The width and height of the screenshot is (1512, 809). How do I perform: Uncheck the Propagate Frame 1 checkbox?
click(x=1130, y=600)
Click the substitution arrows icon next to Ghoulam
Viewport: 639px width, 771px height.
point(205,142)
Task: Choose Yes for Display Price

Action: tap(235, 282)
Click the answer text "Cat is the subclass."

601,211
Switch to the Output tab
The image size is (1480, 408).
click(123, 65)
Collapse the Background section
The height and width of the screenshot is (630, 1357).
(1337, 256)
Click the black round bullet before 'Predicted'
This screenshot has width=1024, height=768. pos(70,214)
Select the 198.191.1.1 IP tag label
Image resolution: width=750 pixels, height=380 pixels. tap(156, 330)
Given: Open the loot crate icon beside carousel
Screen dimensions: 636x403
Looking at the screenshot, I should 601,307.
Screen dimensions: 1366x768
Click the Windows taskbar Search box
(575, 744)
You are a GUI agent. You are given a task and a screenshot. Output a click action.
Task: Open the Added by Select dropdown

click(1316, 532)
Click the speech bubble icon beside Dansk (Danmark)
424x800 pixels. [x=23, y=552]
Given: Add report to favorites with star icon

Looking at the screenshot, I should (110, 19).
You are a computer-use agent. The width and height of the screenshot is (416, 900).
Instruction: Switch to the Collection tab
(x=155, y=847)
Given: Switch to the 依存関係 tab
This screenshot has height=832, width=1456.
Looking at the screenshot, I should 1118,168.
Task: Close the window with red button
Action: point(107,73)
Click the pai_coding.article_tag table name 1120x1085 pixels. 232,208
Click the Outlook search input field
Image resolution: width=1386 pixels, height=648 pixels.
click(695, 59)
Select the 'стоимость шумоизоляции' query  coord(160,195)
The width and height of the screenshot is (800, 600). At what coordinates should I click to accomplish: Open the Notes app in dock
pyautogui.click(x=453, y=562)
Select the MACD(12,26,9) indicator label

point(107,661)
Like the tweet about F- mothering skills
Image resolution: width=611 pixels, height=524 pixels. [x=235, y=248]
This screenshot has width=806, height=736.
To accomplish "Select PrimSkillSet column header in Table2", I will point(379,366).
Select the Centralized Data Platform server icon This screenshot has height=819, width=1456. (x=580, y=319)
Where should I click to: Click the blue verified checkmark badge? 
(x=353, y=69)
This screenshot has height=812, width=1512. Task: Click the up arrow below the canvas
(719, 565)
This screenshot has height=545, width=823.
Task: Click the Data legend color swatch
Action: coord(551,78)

_____

Please rewrite the records starting with the line that contains "The width and height of the screenshot is (800, 600)." and going on through the line that contains "point(107,661)", requests included, with every coordinate in the answers multiplied by 2.2 and rounded to a whole number, halves rounded up. Give only those lines.

The width and height of the screenshot is (800, 600). At what coordinates should I click to accomplish: Open the Notes app in dock
pyautogui.click(x=997, y=1236)
Select the MACD(12,26,9) indicator label

point(235,1454)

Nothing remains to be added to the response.